Why should the GCC consider investing in alternative energy? The Gulf nations have enough energy of their own for the foreseeable future, so why dismantle a lucrative and historic revenue stream?
There are, however, three powerful reasons why we should not ignore the current interest in alternative energy.
First, there are the investment opportunities, and last month’s launch of Standard & Poor’s alternative energy index — in which 50 companies from 13 countries with a combined market capitalization of $512.5 billion are represented — is the latest indicator of this potential. Secondly, there is climate change. Traditional energy producers cannot ignore the obvious and by now globally-accepted evidence that our world is changing — heating up and melting down — due to man’s over-reliance on fossil fuels. Thirdly, there are security concerns. The Middle East cannot escape the fact that it is a region with many energy eggs in one creaky and volatile basket. There is every reason to diversify while this low-intensity tension continues to simmer (especially as it looks as if Iran has only got one kind of alternative energy on its mind).

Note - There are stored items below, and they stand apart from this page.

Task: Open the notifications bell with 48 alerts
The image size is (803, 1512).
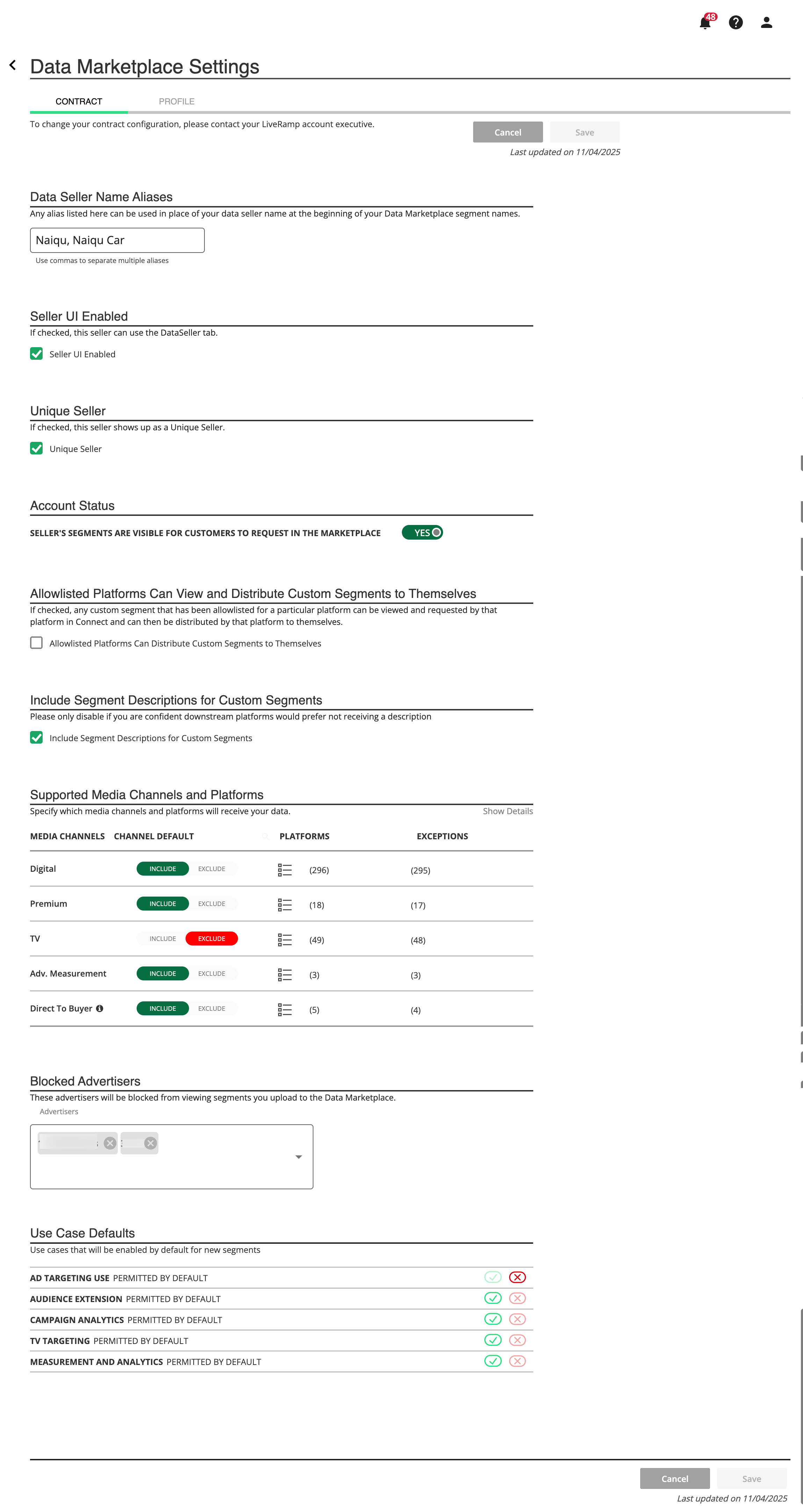Action: pyautogui.click(x=704, y=22)
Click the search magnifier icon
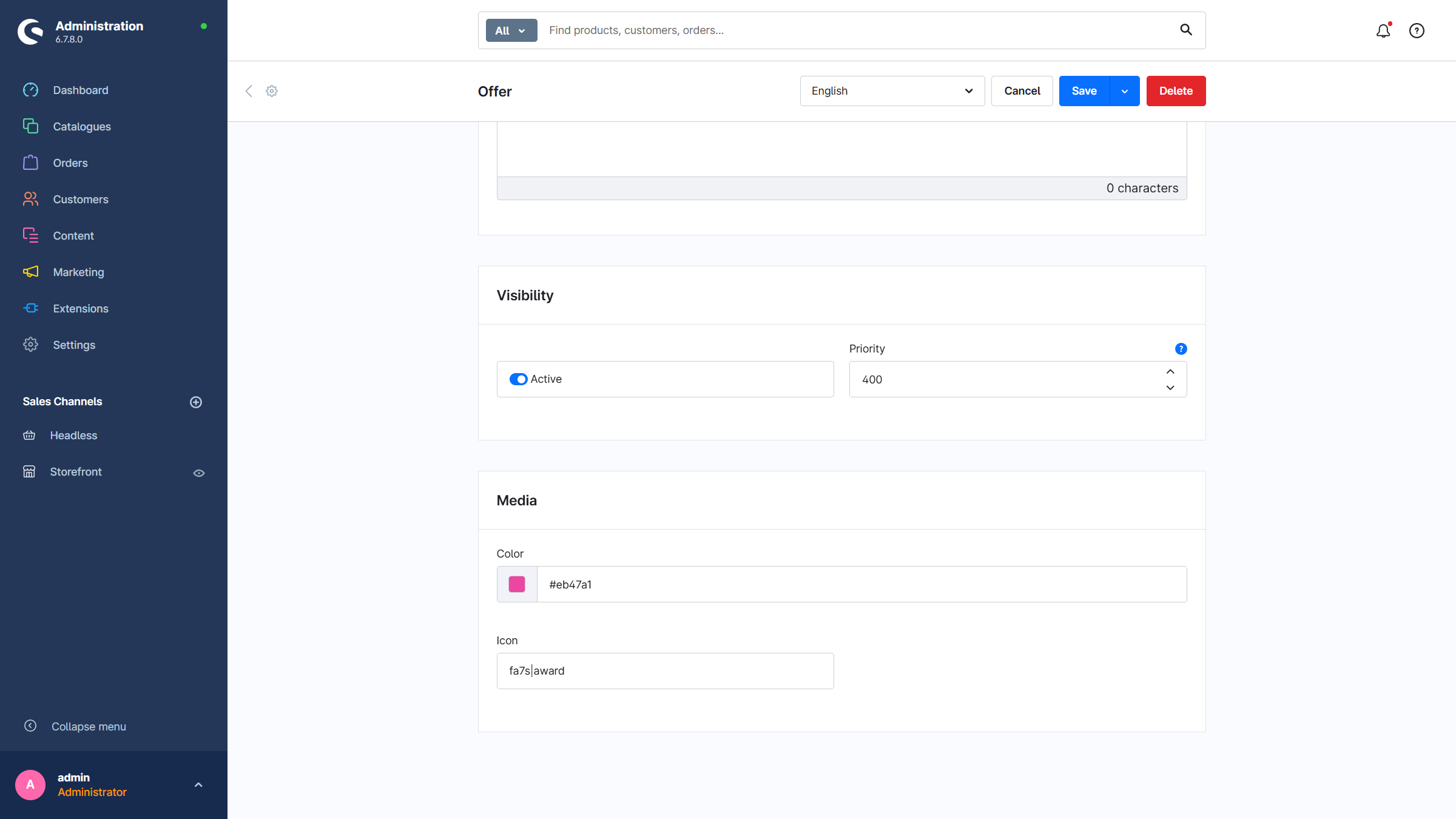The height and width of the screenshot is (819, 1456). pos(1185,30)
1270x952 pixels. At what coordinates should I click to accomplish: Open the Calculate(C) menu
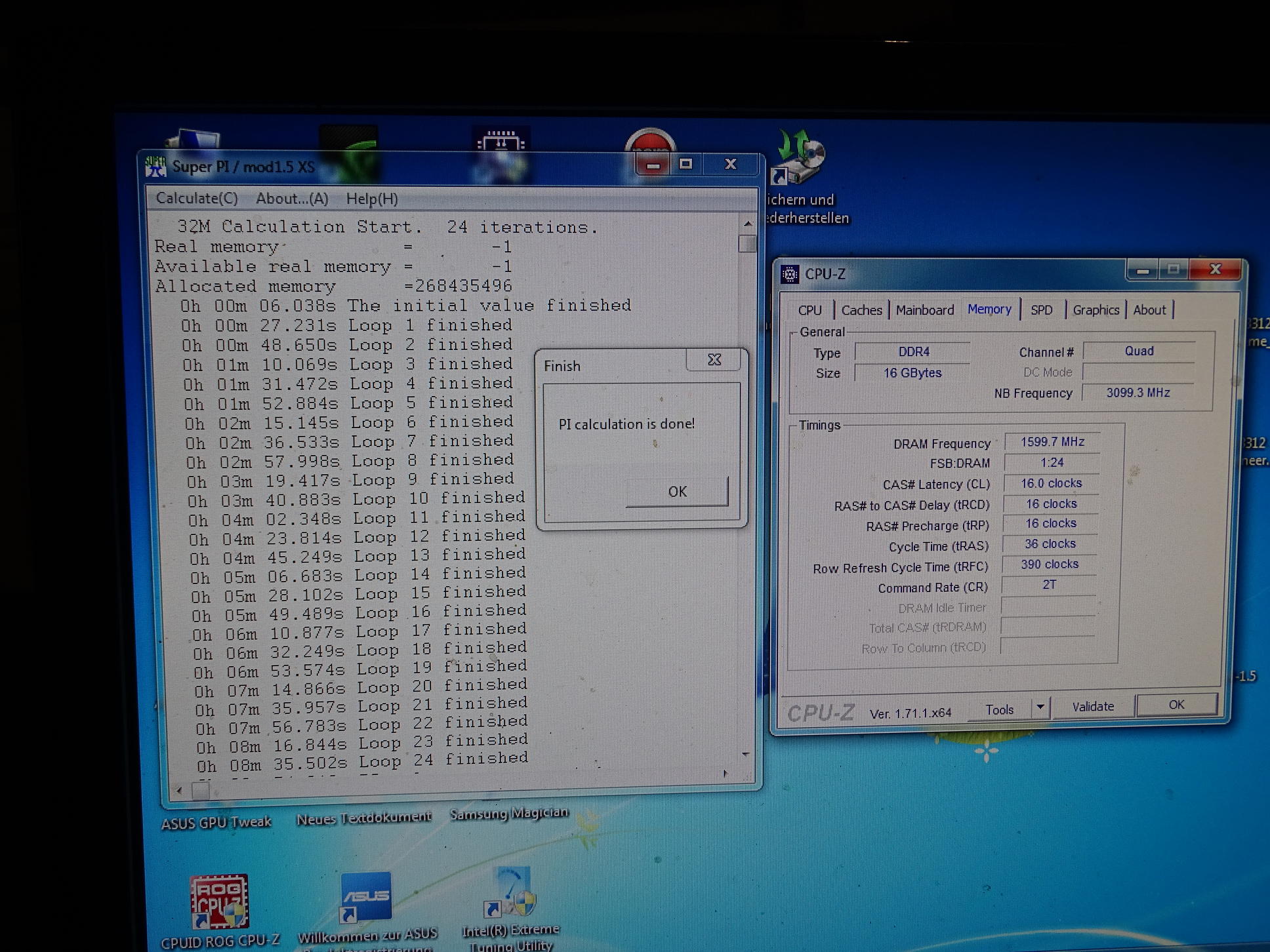click(x=197, y=198)
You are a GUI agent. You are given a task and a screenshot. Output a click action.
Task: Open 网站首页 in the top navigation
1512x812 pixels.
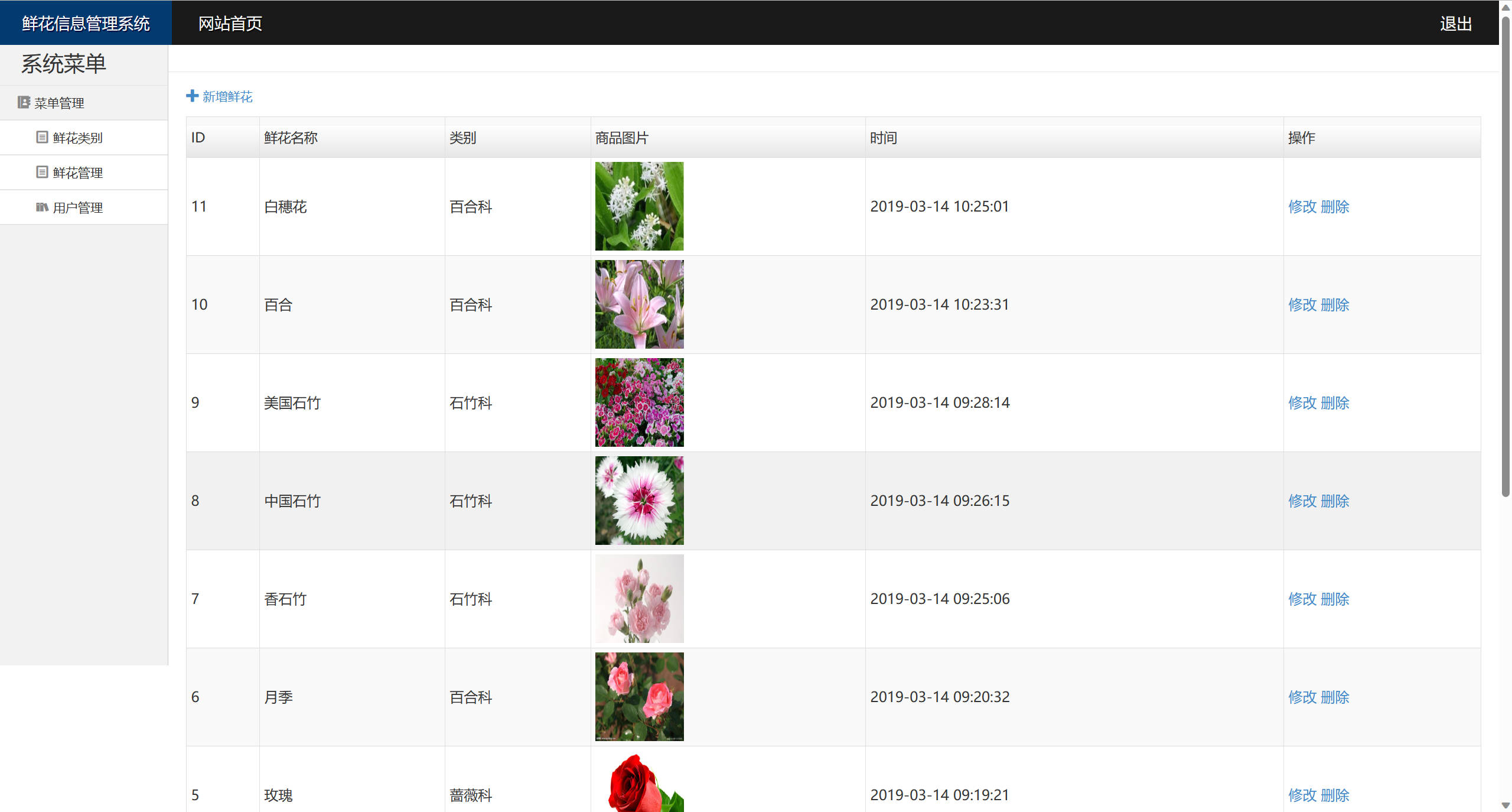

Unlike the technology boom, this is one boat the Arabs cannot afford to miss and it would be fitting that a region so synonymous with energy and wealth should use some of this wealth to lead the way in developing new, safe and responsible ways to power our earth. Then surely the shining new emirates could genuinely take their place at the developed world’s high table.
But they should not drag their heels. In the same way that Silicon Valley led the way for a technological generation, there is a new breed of US-funded research into alternative energy. President George Bush, hardly the greenest leader on Earth, has gone to Brazil three times in to discuss ethanol exports with President De Silva; and this from a man who normally only gets out of bed for Iraq, church and the future of the GOP.
Yes, there will always be resistance — oil producers and the world’s automobile manufacturers are the obvious grumblers as they have most to lose with the incursion of high additional costs required to incorporate newer and cleaner ways to do business. Speaking recently at the American University of Beirut, Nissan and Renault chief, Carlos Ghosn, no doubt wary of who butters his bread, reminded us that in a global industry which sells 65 million cars annually, it is hardly sound business practice to focus on the 300,000 hybrids assembled each year.
Then again, he, too, probably had no alternative.